Ageing not allowed, says Heat
Abby OReilly // 14 June 2008
Heat magazine can be downright irritating, but for some reason I still read it (if only to grissle about it afterwards). I do, of course, take the majority of the articles with a pinch of proverbial salt, otherwise I’d be up all night every night thinking about how to achieve that size 0 figure and having panic attacks over a potential vpl (visible panty line).
But I found an article in this week’s issue particularly irritating. Some cheeky young scamp scrambling around for a story at Heat towers thought it would be a good idea to take five supermodels, women considered among the most beautiful in the world, and discuss how they are (drum roll, please) “Supermodels Losing Their Looks.”
The list of models, their ages and alleged aesthetic offences are, in no particular order, as follows:
1. Eva Herzigova, 35: “Lost her boobs” and “now looks a shadow of her former self.”
2. Helena Christensen, 39: “Looking gaunt” and “tired-looking is the face of the less-glamorous Ariel washing powder.”
3. Naomi Campbell, 38: “Hairline receding” and “her famous mane is looking thinner than ever.”
4. Linda Evangelista, 43: “Plumped up” and “has now scaled down her modelling work to focus on motherhood.”
5. Kate Moss, 34: “Worn and haggard” and “she’s recently been dropped by Agent Provocateur in favour of a younger model.”
The photographic evidence is poor, and being more than ten years younger than the youngest of these “old” supermodels I would be more than happy to wake up in the morning in ten, twenty years time to see their faces smiling back at me.

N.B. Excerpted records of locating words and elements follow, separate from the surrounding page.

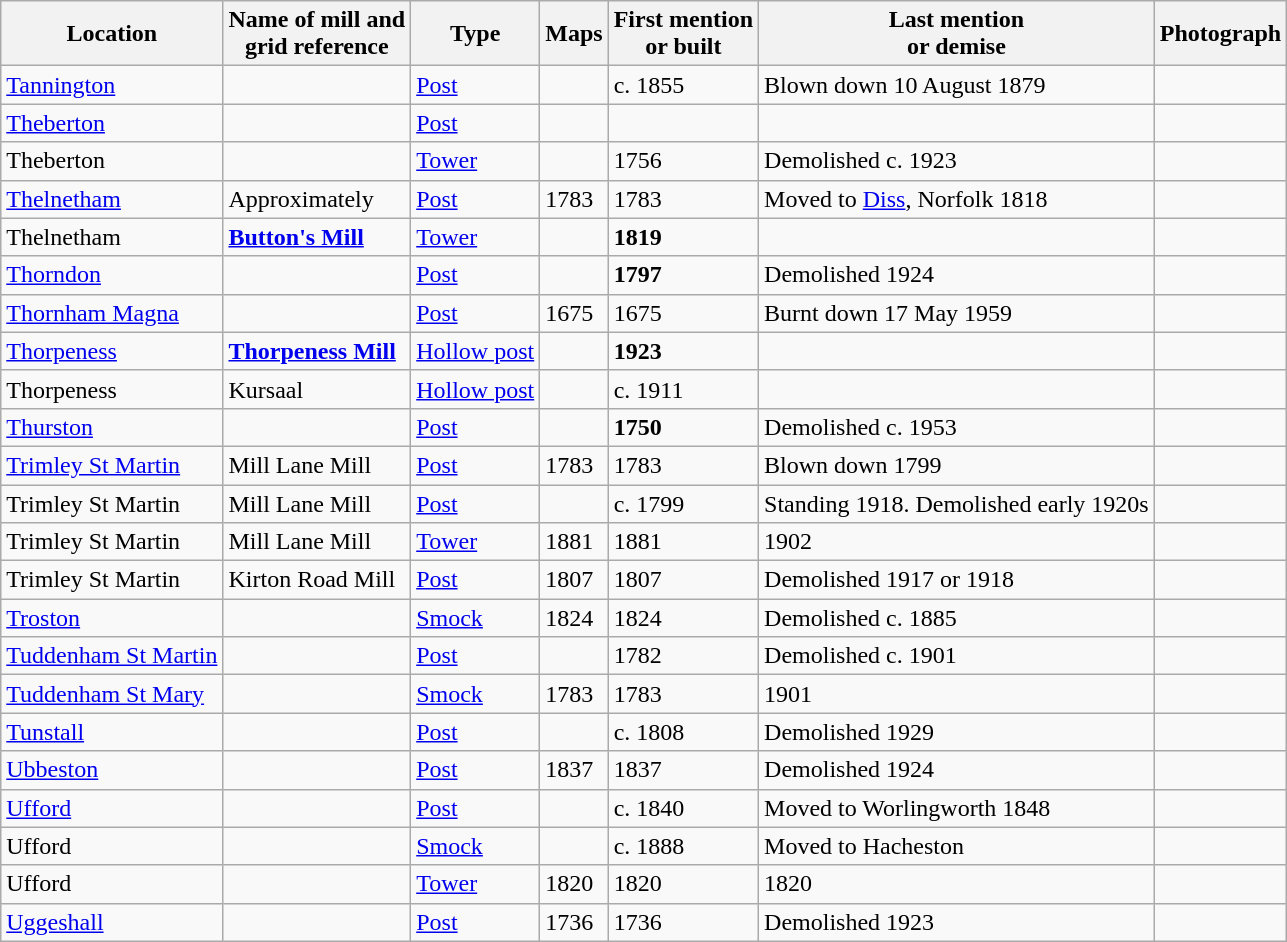
1923 [683, 351]
Demolished c. 1901 [957, 656]
Demolished c. 1953 [957, 427]
Last mention or demise [957, 34]
c. 1855 [683, 85]
Blown down 1799 [957, 465]
Photograph [1220, 34]
Moved to Diss, Norfolk 1818 [957, 199]
Moved to Hacheston [957, 846]
Demolished c. 1923 [957, 161]
Uggeshall [112, 922]
Demolished c. 1885 [957, 618]
c. 1911 [683, 389]
Thorpeness Mill [317, 351]
Moved to Worlingworth 1848 [957, 808]
Standing 1918. Demolished early 1920s [957, 503]
Demolished 1923 [957, 922]
Location [112, 34]
Troston [112, 618]
1902 [957, 542]
1797 [683, 275]
c. 1799 [683, 503]
Thurston [112, 427]
1782 [683, 656]
1819 [683, 237]
c. 1808 [683, 732]
Ubbeston [112, 770]
Thorndon [112, 275]
Burnt down 17 May 1959 [957, 313]
1750 [683, 427]
Blown down 10 August 1879 [957, 85]
Demolished 1917 or 1918 [957, 580]
Kirton Road Mill [317, 580]
Tunstall [112, 732]
1901 [957, 694]
c. 1840 [683, 808]
Name of mill andgrid reference [317, 34]
Thornham Magna [112, 313]
Maps [574, 34]
Kursaal [317, 389]
First mentionor built [683, 34]
Type [476, 34]
Button's Mill [317, 237]
1756 [683, 161]
Demolished 1929 [957, 732]
Approximately [317, 199]
Tannington [112, 85]
c. 1888 [683, 846]
Tuddenham St Mary [112, 694]
Tuddenham St Martin [112, 656]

They are still very attractive women, who must be in possession of shrewd business sense to a certain extent to have been able to have had such lucrative careers in an industry that is littered by pretty faces and girls and young women who believe they are “the next big thing.” Yet, they are berated for their appearance in the most base and superficial manner, and while I understand that these are women whose looks have been a saleable commodity, I do wonder if Heat is just for needlessly filling a two-page spread with this downright boring feature. So what if Christensen is looking “tired?” She has a small child and is probably still doing more shoots than I’ve had hot dinners, so I think that, as a being made of flesh and bone, she is entitled to let her exhaustion become physically apparent during her personal time, if that’s ok.
The “report” also espouses a derogatory attitude towards motherhood, with the implication that Evangelista has plumped up (and thus lost the beautiful looks that made her a household name in the first place) a result of her decision to swap the limelight in favour of looking after her small child. The implication is that it’s impossible to be attractive and a mother, and you can almost hear the collective sigh from the editorial staff emanating from the line “to focus of motherhood” as if it was not a legitimate reason to give up a career, but a weak excuse for those who can’t cut it.
So what’s the general consensus? I suppose there’re two ways to interpret this: firstly, by showing that women in the limelight, women who have made careers for themselves out of the way they look, are also susceptible to physical changes emanating from lifestyle choices and ageing does perhaps demonstrate that we are not “imperfect” or “unattractive” for not being able to imitate the flawless perfection promoted on bill boards by models. It also, to an extent, highlights the air-brushed fantasy that is corporate advertising. Or, rather, by suggesting that these women are in some way “flawed,” something that the vast majority of us will be unable to recognise from the “proof” presented, does this instead foster a sense of “inferiority” in those of us who are not what would be considered traditionally beautiful, and are just ordinary women getting on with our everyday lives? Personally, I am more inclined towards believing the latter, and I do wonder what sort of thought processes result in utter rubbish like this being published in the first place. Does anyone have any thoughts on this?